THÉÂTRE D'OMBRES ET DE SILHOUETTES

ROSE  DE  TANEBOURG
Tiré de :
https://gallica.bnf.fr/ark:/12148/bpt6k5742529m.texteImage

PERSONNAGES

Édelbert, Chevalier de Tanebourg.
Cuneric de Fichtemberg.
Édouard, fils aîné de Cuneric.
Albert, fils de Cuneric.
Burkar, charbonnier.
Baudouin, écuyer de Cuneric.
Ildegarde, femme de Cuneric.
Rose, fille d'Édelbert.
Gertrude, femme de Burkar
Hedvige, concretge.
Técla, bonne d'enfant.
Soldats.



PREMIER TABLEAU

La scène représente une forêt. Le gros arbre est à droite.



SCÈNE I

BURKAR, GERTRUDE.

 

BURKAR. (Il tient la droite de la scène, sa femme la gauche.)  - Retourne au logis, ma femme, et que tout soit prêt demain de bonne heure. Nous partirons à la pointe du jour, afin de ne pas arriver trop tard au château. Oui, il sera bien d'aller, demain, visiter notre bon seigneur Édelbert de Tanebourg. Il y aura demain un an que ce bon chevalier, qui est bien le plus brave, le plus juste et le plus humain des seigneurs de noire temps, m'a sauvé la vie ; il m'arracha des mains du cruel Cuneric, baron de Fichtemberg, qui avait juré de me faire périr dans un cachot, avec les serpents et les crapauds.

GERTRUDE. - Oh ! je me souviens bien de cette horrible journée.
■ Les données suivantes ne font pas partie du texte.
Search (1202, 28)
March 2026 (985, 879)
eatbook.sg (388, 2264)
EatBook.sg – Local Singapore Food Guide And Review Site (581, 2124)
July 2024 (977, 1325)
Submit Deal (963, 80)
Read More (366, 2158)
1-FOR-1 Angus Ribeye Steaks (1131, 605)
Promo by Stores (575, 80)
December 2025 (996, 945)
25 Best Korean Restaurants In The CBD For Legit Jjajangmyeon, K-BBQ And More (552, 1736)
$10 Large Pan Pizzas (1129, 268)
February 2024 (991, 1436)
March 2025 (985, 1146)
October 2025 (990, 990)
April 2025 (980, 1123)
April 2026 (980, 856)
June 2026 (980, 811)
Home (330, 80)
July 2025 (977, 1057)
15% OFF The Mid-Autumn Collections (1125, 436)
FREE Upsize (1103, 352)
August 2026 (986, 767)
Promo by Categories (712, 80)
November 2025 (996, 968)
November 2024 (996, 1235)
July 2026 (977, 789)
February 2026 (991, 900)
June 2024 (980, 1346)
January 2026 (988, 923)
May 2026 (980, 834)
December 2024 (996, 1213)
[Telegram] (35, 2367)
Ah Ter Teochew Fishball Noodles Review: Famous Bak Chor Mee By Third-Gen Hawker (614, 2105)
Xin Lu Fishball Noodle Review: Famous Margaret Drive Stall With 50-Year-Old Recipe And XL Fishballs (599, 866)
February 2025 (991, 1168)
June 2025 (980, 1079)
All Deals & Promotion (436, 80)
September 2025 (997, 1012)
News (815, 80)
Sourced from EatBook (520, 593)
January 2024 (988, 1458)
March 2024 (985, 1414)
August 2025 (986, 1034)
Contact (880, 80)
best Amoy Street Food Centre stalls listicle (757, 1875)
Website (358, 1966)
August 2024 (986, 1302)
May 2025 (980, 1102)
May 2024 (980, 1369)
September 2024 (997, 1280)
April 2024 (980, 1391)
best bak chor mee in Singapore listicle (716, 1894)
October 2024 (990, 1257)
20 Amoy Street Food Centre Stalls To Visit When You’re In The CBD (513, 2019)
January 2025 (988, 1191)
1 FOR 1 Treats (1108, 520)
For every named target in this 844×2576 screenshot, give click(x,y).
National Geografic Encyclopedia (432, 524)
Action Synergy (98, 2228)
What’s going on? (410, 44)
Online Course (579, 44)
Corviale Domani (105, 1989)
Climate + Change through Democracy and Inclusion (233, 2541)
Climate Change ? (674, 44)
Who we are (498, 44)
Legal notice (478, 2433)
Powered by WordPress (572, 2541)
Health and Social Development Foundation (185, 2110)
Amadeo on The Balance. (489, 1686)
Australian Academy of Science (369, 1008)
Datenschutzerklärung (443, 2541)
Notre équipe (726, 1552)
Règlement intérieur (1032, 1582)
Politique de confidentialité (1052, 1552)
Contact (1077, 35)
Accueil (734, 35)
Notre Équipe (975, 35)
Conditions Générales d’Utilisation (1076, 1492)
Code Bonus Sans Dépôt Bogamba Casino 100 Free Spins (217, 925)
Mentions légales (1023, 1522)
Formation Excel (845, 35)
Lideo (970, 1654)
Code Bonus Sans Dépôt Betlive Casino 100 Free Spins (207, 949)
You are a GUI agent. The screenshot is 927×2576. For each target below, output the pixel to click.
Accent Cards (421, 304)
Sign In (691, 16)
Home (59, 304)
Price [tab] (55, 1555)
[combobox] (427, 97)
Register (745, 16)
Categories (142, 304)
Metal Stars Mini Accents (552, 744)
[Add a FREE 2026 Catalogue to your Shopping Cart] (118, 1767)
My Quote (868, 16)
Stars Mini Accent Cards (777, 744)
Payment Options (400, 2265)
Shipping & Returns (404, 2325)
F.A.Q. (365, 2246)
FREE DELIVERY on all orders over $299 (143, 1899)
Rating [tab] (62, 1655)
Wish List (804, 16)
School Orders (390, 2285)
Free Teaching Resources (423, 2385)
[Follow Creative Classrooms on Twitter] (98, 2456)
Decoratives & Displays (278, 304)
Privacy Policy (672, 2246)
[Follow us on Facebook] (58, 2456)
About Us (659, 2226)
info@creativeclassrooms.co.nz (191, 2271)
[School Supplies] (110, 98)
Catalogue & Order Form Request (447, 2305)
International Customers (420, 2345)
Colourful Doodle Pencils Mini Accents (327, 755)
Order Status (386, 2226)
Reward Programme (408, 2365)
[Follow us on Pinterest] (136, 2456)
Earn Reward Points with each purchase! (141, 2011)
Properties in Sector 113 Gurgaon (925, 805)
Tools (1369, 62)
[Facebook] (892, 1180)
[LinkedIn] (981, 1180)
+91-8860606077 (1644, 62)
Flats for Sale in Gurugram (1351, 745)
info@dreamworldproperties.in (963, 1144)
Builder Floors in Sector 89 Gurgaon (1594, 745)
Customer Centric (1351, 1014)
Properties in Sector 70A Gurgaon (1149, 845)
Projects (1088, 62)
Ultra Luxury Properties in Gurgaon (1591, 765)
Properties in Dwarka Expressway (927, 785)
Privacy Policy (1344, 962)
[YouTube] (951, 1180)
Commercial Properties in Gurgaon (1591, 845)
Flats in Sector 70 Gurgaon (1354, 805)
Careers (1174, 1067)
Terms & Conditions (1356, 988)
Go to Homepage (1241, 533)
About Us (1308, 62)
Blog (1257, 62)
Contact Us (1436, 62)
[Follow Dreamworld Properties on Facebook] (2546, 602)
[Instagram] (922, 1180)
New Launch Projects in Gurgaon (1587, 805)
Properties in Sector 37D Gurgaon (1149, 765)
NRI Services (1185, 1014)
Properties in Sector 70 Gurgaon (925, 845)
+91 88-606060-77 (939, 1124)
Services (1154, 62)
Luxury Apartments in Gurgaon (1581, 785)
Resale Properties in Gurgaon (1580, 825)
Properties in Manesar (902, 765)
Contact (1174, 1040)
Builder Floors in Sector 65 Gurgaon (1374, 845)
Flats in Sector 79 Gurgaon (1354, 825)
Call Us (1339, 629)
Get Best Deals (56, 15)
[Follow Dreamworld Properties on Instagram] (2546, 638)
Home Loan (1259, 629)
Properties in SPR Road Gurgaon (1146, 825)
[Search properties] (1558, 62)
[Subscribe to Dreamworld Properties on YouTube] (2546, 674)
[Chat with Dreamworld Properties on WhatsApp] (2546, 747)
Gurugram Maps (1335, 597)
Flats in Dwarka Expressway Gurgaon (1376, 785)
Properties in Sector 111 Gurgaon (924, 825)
BURKAR. - Va donc tout préparer : tu prendras dans le jardin ce que tu trouveras de mieux en fleurs et en fruits, que nous porterons à son aimable fille, mademoiselle Rose ; et moi, pendant la nuit, je battrai la forêt pour tuer quelque pièce de gibier, ce qui fera plaisir à notre bon seigneur. Nous ne pouvons oublier, ma chère Gertrude, que nous lui devons tout ce que nous possédons (Il se retourne et sort par la droite).


GERTRUDE. - Burkar a raison ; on ne saurait trop faire pour un si bon maître et je voudrais le voir aussi heureux qu'il le mérite ; mais, hélas ! depuis la mort de sa digne épouse, la joie et le bonheur semblent être sortis du château. La bonne Rose, qui ressemble à sa mère par son esprit et son excellent cœur, fait pourtant ce qu'elle peut pour adoucir le chagrin de son père. Cette aimable enfant est chérie et bénie de tous ceux qui peuvent apprécier sa douceur, sa modestie, sa compassion pour les malheureux ; et en la voyant, on ne peut s'empêcher de dire ; « Rose de Tanebourg est certainement la plus belle demoiselle de Bavière, mais sa beauté est encore au-dessous de ses vertus. (Elle sort par la droite).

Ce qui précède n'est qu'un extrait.